Дом — это подарок к свадьбе. Невозможно отказаться, не оскорбив. И дом — земля Аурелии, а не земля Ромы. Это тоже важно. Теперь как посол Ромы я — подданный Его Святейшества. А как муж Шарлотты — вассал короля. Жалко, что это раздвоение только юридического свойства. Можно было бы подменять друг друга.

Нашелся. Вернее, все время был. Оказывается это сооружение — рукомойник, а не украшение…

«Ты не один.»- говорит Гай.

Я помню.

Невеста… нет, уже супруга, и нужно привыкнуть, наконец, — устроилась на кресле. Не в, на. Потому что на подлокотнике, лопатками опираясь на широкую спинку. Качает ногой, того гляди уронит туфельку. И если я ее правильно понимаю, это она меня пытается развеселить или хотя бы утешить. Что само по себе никуда не годится. Потому что все должно быть наоборот, и нужно оторваться уже от воды, от мокрой, прохладной, гладкой воды и подойти к ней… но если по голове и дальше будут шарахаться цветные пятна, ничего хорошего не выйдет.

— Как вы думаете, господин мой супруг, — спрашивает жена, — вот этот стол следует считать комплиментом — или оскорблением?

Стол сам по себе вполне хорош. Но свободного места на нем нет. Настоящей еды, впрочем, тоже почти нет — одни сложные несъедобные сооружения. Хотя… барашек в вишневом соусе Шарлотте, кажется понравился. Запас — на две недели осады. Видимо, всем этим следует подкрепляться в промежутках. Взрослому дракону, как их в бестиариях описывают, будет в самый раз. Виверна, наверное, тоже справится. Лев уже нет.

— Возможно, в древние времена у франков статус не только существовал, но и питался отдельно.
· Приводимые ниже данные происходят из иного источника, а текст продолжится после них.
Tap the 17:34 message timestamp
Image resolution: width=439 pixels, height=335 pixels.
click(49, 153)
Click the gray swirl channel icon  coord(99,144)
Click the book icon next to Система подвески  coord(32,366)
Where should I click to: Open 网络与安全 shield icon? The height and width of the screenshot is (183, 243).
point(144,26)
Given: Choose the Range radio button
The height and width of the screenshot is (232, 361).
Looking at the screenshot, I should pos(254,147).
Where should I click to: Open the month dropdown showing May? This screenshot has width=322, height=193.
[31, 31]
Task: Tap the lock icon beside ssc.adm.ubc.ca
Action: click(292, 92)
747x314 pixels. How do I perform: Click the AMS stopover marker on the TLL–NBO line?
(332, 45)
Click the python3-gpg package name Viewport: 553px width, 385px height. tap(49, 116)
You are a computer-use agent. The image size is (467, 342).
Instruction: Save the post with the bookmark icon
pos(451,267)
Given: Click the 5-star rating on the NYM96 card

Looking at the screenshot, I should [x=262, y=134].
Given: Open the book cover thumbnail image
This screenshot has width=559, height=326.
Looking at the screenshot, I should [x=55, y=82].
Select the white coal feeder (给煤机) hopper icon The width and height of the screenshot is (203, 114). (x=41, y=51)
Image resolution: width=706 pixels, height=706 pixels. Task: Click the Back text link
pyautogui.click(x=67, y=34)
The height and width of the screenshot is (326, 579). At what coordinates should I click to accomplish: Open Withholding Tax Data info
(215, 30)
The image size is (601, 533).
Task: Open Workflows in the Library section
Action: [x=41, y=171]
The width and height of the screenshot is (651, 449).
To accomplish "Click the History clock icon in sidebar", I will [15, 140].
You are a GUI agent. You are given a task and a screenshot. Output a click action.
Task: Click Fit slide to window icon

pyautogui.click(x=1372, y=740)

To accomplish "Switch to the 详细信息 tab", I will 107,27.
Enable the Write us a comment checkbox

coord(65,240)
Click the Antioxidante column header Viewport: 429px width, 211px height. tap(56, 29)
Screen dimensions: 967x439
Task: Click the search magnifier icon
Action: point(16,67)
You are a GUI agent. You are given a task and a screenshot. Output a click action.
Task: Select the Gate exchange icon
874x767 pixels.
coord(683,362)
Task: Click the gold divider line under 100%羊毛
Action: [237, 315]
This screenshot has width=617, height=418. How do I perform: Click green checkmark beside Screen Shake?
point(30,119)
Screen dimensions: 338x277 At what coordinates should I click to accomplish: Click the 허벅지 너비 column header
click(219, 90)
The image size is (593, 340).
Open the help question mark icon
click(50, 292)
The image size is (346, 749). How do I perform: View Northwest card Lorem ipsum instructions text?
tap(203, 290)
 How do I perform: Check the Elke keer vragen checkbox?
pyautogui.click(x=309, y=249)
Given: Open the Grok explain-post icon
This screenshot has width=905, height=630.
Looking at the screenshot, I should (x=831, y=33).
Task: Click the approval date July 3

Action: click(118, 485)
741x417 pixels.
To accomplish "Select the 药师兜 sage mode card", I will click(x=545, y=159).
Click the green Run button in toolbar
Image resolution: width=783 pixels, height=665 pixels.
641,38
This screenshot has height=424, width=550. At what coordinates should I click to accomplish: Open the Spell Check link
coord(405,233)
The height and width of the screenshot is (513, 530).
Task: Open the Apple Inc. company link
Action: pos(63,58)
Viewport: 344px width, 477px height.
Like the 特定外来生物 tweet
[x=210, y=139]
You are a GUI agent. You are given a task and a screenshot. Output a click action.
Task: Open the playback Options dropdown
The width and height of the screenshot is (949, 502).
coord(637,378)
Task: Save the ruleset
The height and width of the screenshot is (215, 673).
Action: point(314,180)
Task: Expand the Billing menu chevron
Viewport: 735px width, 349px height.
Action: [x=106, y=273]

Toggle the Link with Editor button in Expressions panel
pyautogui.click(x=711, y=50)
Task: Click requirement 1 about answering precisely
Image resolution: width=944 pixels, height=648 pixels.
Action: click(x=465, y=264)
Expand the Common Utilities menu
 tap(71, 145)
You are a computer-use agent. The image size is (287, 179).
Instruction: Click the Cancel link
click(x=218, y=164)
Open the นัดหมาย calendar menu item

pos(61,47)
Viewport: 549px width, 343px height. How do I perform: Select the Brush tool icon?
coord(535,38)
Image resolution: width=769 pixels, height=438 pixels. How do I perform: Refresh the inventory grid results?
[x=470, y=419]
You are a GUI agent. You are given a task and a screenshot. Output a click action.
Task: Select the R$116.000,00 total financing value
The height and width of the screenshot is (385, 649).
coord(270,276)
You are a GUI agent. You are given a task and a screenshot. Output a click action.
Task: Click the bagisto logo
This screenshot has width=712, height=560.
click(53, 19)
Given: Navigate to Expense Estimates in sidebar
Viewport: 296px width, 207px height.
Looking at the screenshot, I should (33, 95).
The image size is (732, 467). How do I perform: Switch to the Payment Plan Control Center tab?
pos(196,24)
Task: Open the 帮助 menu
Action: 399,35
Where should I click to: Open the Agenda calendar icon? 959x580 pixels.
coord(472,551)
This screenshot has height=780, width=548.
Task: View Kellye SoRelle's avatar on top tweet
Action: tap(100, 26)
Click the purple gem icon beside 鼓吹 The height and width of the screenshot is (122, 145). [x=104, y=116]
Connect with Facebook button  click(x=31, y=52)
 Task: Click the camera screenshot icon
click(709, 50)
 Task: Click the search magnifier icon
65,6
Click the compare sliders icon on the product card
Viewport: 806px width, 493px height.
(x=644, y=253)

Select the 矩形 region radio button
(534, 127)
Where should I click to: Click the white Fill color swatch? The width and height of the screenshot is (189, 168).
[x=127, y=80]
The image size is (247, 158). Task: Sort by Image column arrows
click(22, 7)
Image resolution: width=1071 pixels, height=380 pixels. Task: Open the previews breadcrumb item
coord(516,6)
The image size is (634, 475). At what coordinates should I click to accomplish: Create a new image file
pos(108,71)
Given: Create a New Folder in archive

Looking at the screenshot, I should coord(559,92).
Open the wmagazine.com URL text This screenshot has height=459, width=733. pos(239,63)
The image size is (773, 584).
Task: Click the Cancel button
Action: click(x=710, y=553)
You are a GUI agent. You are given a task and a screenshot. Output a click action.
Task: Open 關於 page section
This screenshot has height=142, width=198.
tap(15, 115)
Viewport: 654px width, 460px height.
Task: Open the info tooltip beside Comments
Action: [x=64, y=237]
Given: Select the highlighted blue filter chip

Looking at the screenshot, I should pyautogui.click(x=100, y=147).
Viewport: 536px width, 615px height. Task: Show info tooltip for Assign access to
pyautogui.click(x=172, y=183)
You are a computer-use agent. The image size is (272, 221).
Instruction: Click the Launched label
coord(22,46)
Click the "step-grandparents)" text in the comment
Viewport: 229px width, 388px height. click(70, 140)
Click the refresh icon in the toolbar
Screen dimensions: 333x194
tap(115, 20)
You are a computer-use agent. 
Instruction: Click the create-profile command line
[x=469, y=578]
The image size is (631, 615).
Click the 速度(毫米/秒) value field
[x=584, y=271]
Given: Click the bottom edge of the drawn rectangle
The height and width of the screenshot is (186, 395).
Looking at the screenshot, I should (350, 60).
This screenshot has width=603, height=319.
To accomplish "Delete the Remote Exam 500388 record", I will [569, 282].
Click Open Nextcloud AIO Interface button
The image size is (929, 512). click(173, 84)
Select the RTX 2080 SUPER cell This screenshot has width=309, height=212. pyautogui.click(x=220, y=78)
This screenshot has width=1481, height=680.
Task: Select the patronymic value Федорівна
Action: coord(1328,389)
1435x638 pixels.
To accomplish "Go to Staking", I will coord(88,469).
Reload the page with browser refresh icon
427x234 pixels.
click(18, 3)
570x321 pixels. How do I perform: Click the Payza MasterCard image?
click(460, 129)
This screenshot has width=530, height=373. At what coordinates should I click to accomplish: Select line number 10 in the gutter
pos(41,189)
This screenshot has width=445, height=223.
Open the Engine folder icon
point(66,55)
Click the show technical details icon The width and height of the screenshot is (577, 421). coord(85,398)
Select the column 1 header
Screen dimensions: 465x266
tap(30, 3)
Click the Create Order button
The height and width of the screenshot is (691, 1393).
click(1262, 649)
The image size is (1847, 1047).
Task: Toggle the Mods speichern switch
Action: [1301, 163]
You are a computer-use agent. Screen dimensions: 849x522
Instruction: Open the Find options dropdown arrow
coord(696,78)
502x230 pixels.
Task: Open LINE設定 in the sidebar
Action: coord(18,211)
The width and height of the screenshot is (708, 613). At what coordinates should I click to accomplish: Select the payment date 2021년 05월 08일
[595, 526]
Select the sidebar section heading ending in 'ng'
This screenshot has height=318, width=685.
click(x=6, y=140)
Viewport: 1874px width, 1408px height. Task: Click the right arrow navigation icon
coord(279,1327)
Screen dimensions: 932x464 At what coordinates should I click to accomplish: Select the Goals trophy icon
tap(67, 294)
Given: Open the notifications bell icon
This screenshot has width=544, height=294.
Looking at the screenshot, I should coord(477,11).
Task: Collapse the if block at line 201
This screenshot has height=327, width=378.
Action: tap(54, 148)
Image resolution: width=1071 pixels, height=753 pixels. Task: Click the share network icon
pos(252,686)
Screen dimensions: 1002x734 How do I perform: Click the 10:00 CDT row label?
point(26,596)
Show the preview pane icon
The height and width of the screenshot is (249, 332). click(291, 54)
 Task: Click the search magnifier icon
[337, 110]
Шарлотта улыбается. Совсем не так, как обычно. Иронично и не опуская голову. Может быть, шутка не удалась. А может быть, все дело в том, что здесь никого постороннего нет, и увидеть никто не сможет. Дверь закрыта и заперта. Окно занавешено. Можно только подслушать, но улыбку, взгляд, приподнятый подбородок не подслушаешь.

«Кто бы говорил о франках и варварах.»- фыркает Гай.

Тоже мне, ромей, — отвечает Чезаре, — вся семья из Альба-Лонги.

Это старая шутка и старая перепалка. Не место и не время. Но помогает. Пятна послушно разбегаются по углам. Там они со временем растают. Вместе с пятнами уходят цвета. Не все. Черный, белый и серый остаются. Это хорошо. Значит можно будет сосредоточиться. Это осень в Городе. Осень, вечер, все выцветает, но свет еще есть, сам свет, его существо, эссенция… все точно и четко, и кажется, можно смотреть сквозь дома.

— Насколько вы устали, госпожа моя супруга?

— Не настолько, чтобы немедленно уснуть к величайшему огорчению родственников и гостей.

— У родственников и гостей еще шесть дней впереди, госпожа моя. Но я во всем буду следовать вашим желаниям. — И это тоже счастье, когда не нужно старательно подбирать… или не подбирать выражения. Знать, быть уверенным, что поймут. Точно и с первого раза. Странное чувство. Даже не само понимание, а то, что оно было достигнуто без труда, без необходимости долго составлять словари, строить мосты — даже с самыми близкими. Чужая молодая женщина, воспитанная на другом краю материка. И ей не нужно объяснять, о чем идет речь, и как, и в каких границах.